I believe that there are some inherent differences, such as structures in the brain and chemical/hormonal balances and releases, but overall, I believe that any major gaps we may have seen in regards to the widely accepted beliefs that men are better in Math/Science/Logic and women are better in regards to Language is mostly cultural and based on the individual's characteristics, not necessarily their gender.
(Traditional) boys toys are different and require them to construct things and take things apart. This improves their spatial reasoning. Girls' traditional toys are geared towards nurturing and communication.
Also, if we are to really look at some of the latest statistics regarding women and science, we would see that there has been a huge increase of women in fields (medical doctors, Pharmacy, Optometry) that were once completely dominated by men.

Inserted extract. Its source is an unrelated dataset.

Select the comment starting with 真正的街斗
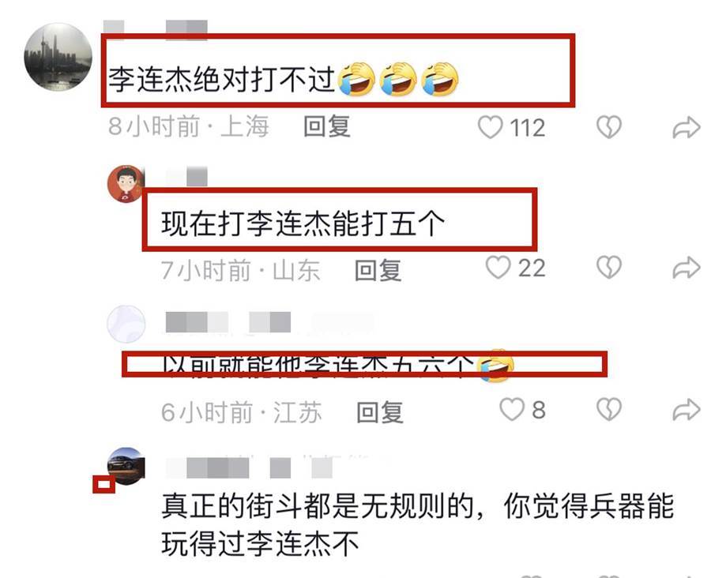The image size is (711, 578). click(x=418, y=524)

I also think men are capable of being equally nurturing. I do believe that if the mother is strongly present in the child's life, that she will in many cases end up being the primary caregiver and nurturer. For me it's by choice. Though I am married and my husband is strongly involved, I still choose to do the extras and handle the intricate details for our child.

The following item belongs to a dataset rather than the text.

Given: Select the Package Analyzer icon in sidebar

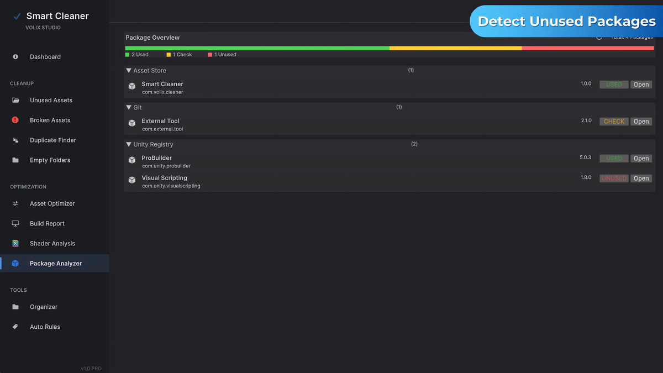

But if a man happens to become a single father, he can be as equally nurturing and handle the extra parenting details just as well. And sad to say, there are many women who are not into the mother-role at all.
Boys and girls are treated differently from the moment the ultrasound reveals the gender, so I think the different treatment is the major cause of the majority of the differences between women and men begin.
One of the things I see as different between men and women is the difference between girls and boys at certain ages. As my students come from middle school, the girls are generally far more capable writers but are also far more concrete and less interested/capable of working in the abstract.
This changes to some extent but the boys appear to develop (generally speaking) more of an ability to get past the literal to the figurative particularly when it comes to non-fiction and rhetorical analysis.
Every stereotype can and will be proved wrong with exceptions to the rule...there are physically weak men just as there are women who body build and have amazing physical strength. There are some women who are very strong emotionally and spiritually, and just as many who are emotionally unstable and lost.
For the most part, women are considered skilled in language and communication...verbal, nonverbal, tone of voice, etc.
Men are more lauded for their logical and mathematical skills.
However, having said that, there are many men who are very skilled in oral and non-verbal communications, just as there are women who are great at math and figuring out abstract concepts.
Strength is not defined according to gender, but it is a stereotype. Men are presumed to have a great physical strength, and women are considered to be more emotionally strong. These might prove true in some cases, but it is not true in all cases. Nor should the genders be judged if they show strengths in non-stereotyped was.
Are you asking us what women and men (respectively) are good at and bad at? If so, it is my opinion that the differences that we see between what men and women are good at are generally caused by culture. In other words, I do not believe that there are inherent differences in what men and women are good at or bad at.
Of course, there are exceptions. Women will, for example, never be as good at men, on average, in tasks that require physical strength. This difference between the sexes is not debateable.
However, I believe that the other differences we see in terms of aptitude are cultural. There is no reason that makes sense to me that would explain why women cannot be as good as men at math or science. There is no reason that I can see that men cannot be as good at child-rearing (though I may be biased on this because I am the primary care giver in my family). Therefore, I do not believe that men are naturally good at math and women are bad or that women are naturally better at nurturing their children and men are inherently worse.
I believe that most of the sex differences we see are based on culture, not on nature.